Görevin yapılışı
Marie Antoinette'in evliliğini anlatan metinde "[…] 1769’da nihayet" ile başlayıp "daha geçerliliğini kanıtlamıştır." ifadesine kadar süren bölümü, "kuryeler" yerine "ulaklar" koyarak güncelleyin ve yeniden yazın.

Metin bölümü
━━━━━━

1770’lere yaklaşılıp Avrupa’da yeniden geçici bir barış havası esmeye başladığında, Viyana ve Paris’te devleti yönetenler, yani Maria Theresia’nın ve XV. Louis’nin danışmanları, süregelmekte olan siyasi karmaşanın Habsburg ve Bourbon hanedanlarına hiçbir fayda sağlamadığını, bu durumdan İngiltere, Prusya ve Rusya’nın kârlı çıktığını görerek Avrupa’nın iki soylu ailesini kan yoluyla birleştirmenin yollarını aramaya başladılar. Önerdikleri çözüm iki hanedanın evlilik yoluyla akraba yapılması, dolayısıyla Fransa ve imparatorluk güçlerinin aynı safta yer almasının sağlanmasıydı. Bu evliliğe en uygun çift olarak Maria Theresia’nın kızı Marie Antoinette ile Fransa tahtına XVI. Louis adıyla çıkacak olan, Fransa Kralı XV. Louis’nin torunu Louis Auguste seçilmişti. Aslında Viyana ve Paris’teki diplomatlar, giyotine gönderecekleri kral ve kraliçeyi seçtiklerinin farkında olmadan Maria Theresia ve XV. Louis’nin olurunu alıp, bu “mutlu evliliğin” hazırlıklarına başlamışlardı. Ünlü yazar Stefan Zweig, Marie Antoinette adlı yaşamöyküsünde bu dönemi büyük bir ustalıkla anlatmış, evlilik yoluyla barış sağlama çabalarının Avrupa tarihindeki geçmişine de değinmiştir:

[…] 1769’da nihayet XV. Louis’nin Maria Theresia’ya yazdığı, kralın genç prensesi, ileride XVI. Louis adıyla kral olacak torununa resmen istediği ve evlenme tarihi olarak gelecek yılın Paskalya’sını önerdiği, ne zamandır beklenen o mektup gönderilir. Maria Theresia mutluluk içinde olurunu verir; endişeler içinde geçen onca yıldan sonra, trajik bir yılgınlık içinde bulunan imparatoriçe, bir kere daha talihin yüzüne güldüğünü görmektedir. İmparatorlukta barış, bununla birlikte de Avrupa’da barış, gözüne şimdi sağlanmış görünmektedir; kuryeler gönderilip bütün saraylara Habsburg ve Bourbon’un düşmanlığı bırakıp kan bağıyla bağlı müttefikler haline geldiği resmen ilan edilir: “Bella gerant alii, tu, felix Austria, nube” (Başkaları savaşabilir, sen mutlu Avusturya, evlen). Habsburg Hanedanı’nın eskilerden kalma şiarı,1 bir kere daha geçerliliğini kanıtlamıştır.

━━━━━━

(Veri kümesi öğeleri)

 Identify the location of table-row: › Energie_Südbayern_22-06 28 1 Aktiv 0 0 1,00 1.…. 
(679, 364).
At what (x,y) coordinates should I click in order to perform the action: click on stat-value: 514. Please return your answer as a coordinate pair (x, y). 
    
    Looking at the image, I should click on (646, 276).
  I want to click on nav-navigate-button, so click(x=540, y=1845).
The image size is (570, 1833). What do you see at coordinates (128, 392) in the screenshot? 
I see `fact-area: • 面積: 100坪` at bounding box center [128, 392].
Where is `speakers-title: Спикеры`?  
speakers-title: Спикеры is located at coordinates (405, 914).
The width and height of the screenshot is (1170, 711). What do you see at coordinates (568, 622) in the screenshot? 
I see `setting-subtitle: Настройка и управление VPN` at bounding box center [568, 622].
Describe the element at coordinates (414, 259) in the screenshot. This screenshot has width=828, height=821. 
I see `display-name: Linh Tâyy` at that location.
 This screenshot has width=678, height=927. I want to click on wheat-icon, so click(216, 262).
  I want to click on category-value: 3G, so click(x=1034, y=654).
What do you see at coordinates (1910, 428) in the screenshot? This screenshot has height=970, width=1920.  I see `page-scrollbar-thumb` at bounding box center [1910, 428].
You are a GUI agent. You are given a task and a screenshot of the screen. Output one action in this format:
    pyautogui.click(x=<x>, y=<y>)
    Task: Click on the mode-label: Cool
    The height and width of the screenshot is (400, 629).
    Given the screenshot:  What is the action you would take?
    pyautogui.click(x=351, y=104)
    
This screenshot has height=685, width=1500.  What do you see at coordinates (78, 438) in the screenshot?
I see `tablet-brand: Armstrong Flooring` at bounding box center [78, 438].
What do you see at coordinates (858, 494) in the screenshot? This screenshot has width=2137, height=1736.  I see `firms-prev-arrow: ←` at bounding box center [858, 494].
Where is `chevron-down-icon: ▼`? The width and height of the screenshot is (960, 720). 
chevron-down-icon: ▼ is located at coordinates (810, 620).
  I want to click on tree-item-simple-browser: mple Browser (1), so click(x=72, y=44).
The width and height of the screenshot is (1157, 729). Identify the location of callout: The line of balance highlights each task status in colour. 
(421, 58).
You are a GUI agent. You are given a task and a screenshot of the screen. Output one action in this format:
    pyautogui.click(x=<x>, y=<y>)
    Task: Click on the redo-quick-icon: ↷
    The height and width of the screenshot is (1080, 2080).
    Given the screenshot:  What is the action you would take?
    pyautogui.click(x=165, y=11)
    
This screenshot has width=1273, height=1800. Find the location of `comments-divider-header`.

━━━━━━

Görevin çözümü
[…] 1769’da nihayet XV. Louis’nin Maria Theresia’ya yazdığı, kralın genç prensesi, ileride XVI. Louis adıyla kral olacak torununa resmen istediği ve evlenme tarihi olarak gelecek yılın Paskalya’sını önerdiği, ne zamandır beklenen o mektup gönderilir. Maria Theresia mutluluk içinde olurunu verir; endişeler içinde geçen onca yıldan sonra, trajik bir yılgınlık içinde bulunan imparatoriçe, bir kere daha talihin yüzüne güldüğünü görmektedir. İmparatorlukta barış, bununla birlikte de Avrupa’da barış, gözüne şimdi sağlanmış görünmektedir; ulaklar gönderilip bütün saraylara Habsburg ve Bourbon’un düşmanlığı bırakıp kan bağıyla bağlı müttefikler haline geldiği resmen ilan edilir: “Bella gerant alii, tu, felix Austria, nube” (Başkaları savaşabilir, sen mutlu Avusturya, evlen). Habsburg Hanedanı’nın eskilerden kalma şiarı,1 bir kere daha geçerliliğini kanıtlamıştır.